Krooshof, G.H., Kwant, E.M., Damborsky, J., Koca, J., Janssen, D.B.

Source

BIOCHEMISTRY 36: 9571-9580 (1997)

Abstract

Haloalkane dehalogenase (DhlA) catalyzes the hydrolysis of haloalkanes via an alkyl-enzyme intermediate. The covalent intermediate, which is formed by nucleophilic substitution with Asp124, is hydrolyzed by a water molecule that is activated by His289. The role of Asp260, which is the third member of the catalytic triad, was studied by site-directed mutagenesis. Mutation of Asp260 to asparagine resulted in a catalytically inactive D260N mutant, which demonstrates that the triad acid Asp260 is essential for dehalogenase activity. Furthermore, Asp260 has an important structural role, since the D260N enzyme accumulated mainly in inclusion bodies during expression, and neither substrate nor product could bind in the active-site cavity. Activity for brominated substrates was restored to D260N by replacing Asn148 with an aspartic or glutamic acid. Both double mutants D260N+N148D and D260N+N148E had a 10-fold reduced k(cat) and 40-fold higher K-m values for 1,2-dibromoethane compared to the wild-type enzyme. Pre-steady-state kinetic analysis of the D260N+N148E double mutant showed that the decrease in k(cat) was mainly caused by a 220-fold reduction of the rate of carbon-bromine bond cleavage and a 10-fold decrease in the rate of hydrolysis of the alkyl-enzyme intermediate. On the other hand, bromide was released 12-fold faster and via a different pathway than in the wild-type enzyme.

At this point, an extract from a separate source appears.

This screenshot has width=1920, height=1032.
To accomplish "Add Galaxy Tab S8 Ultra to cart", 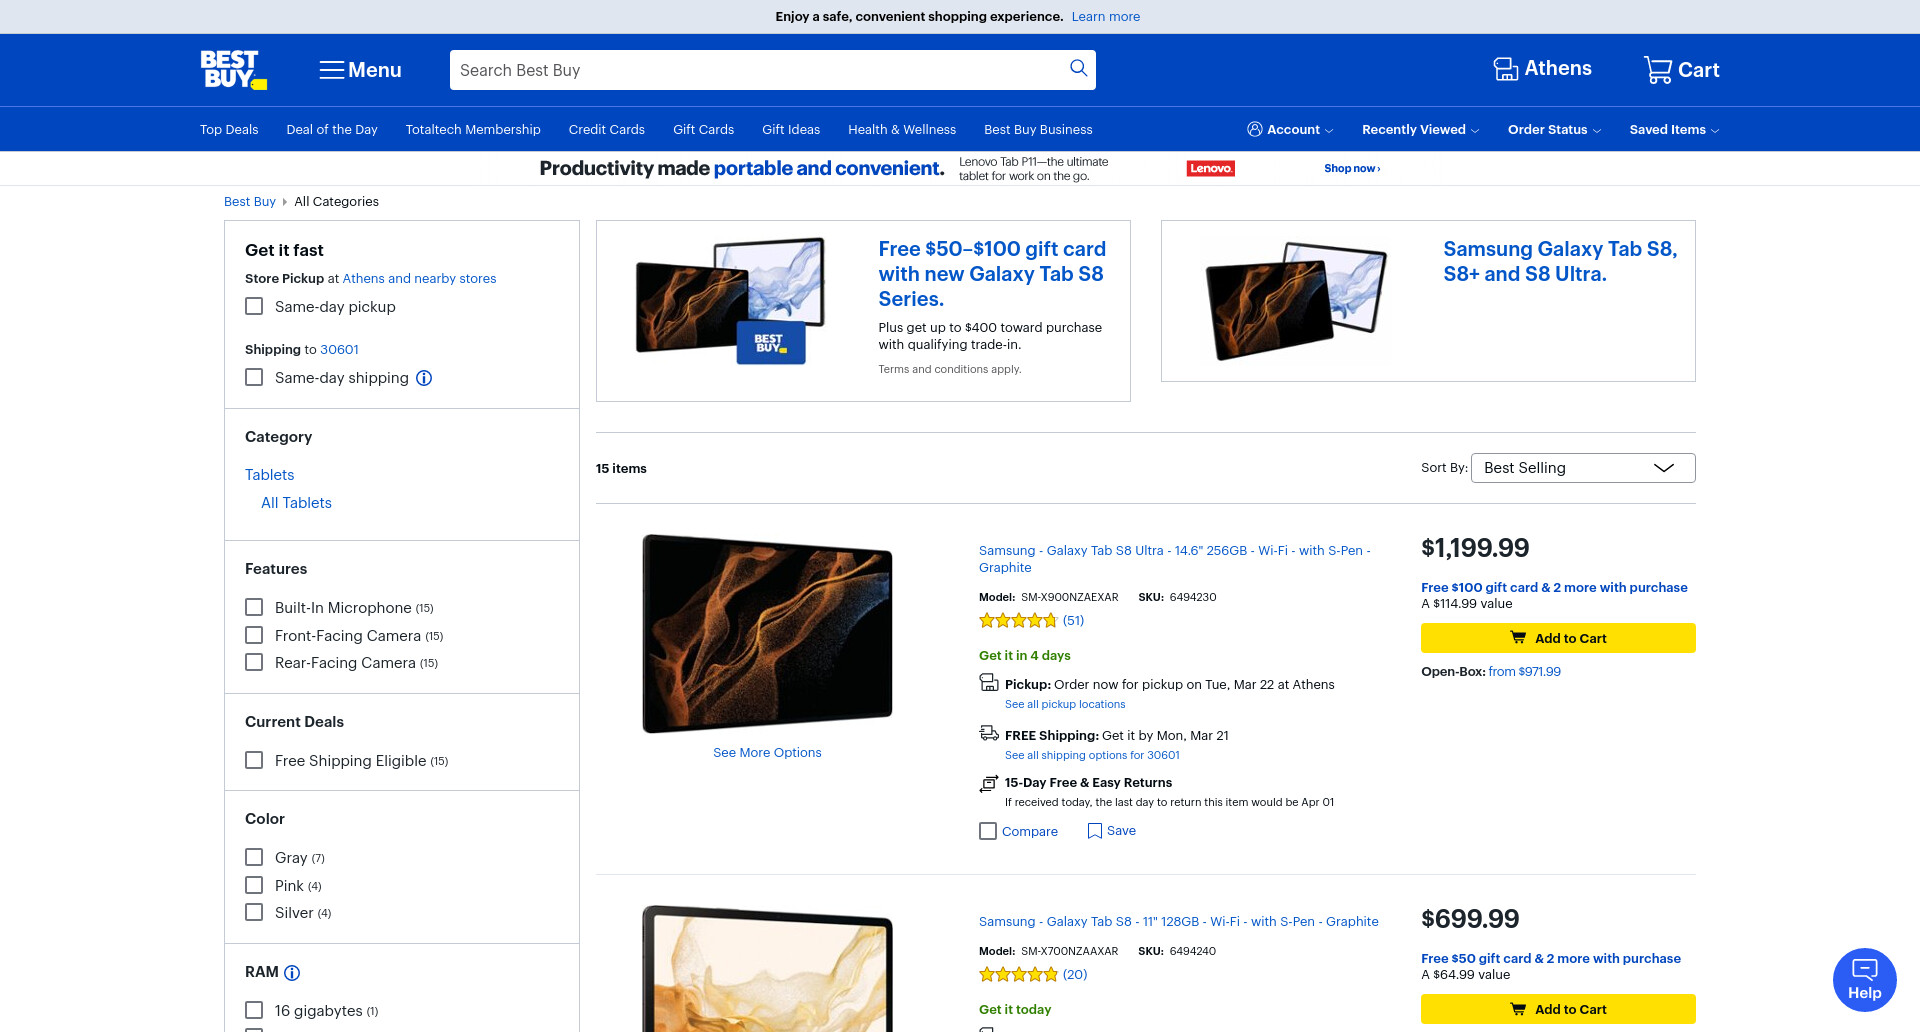I will point(1558,638).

Molecular modeling of the mutant showed that Glu148 indeed could take over the interaction with His289 and that there was a change in charge distribution in the tunnel region that connects the active site with the solvent. On the basis of primary structure similarity between DhlA and other alpha/beta-hydrolase fold dehalogenases, we propose that a conserved acidic residue at the equivalent position of Asn148 in DhlA is the third catalytic triad residue in the latter enzymes.

Full text

Citation

Krooshof, G.H., Kwant, E.M., Damborsky, J., Koca, J., Janssen, D.B., 1997: Repositioning the Catalytic Triad Aspartic Acid of Haloalkane Dehalogenase: Effects on Stability, Kinetics and Structure. Biochemistry 36: 9571-9580.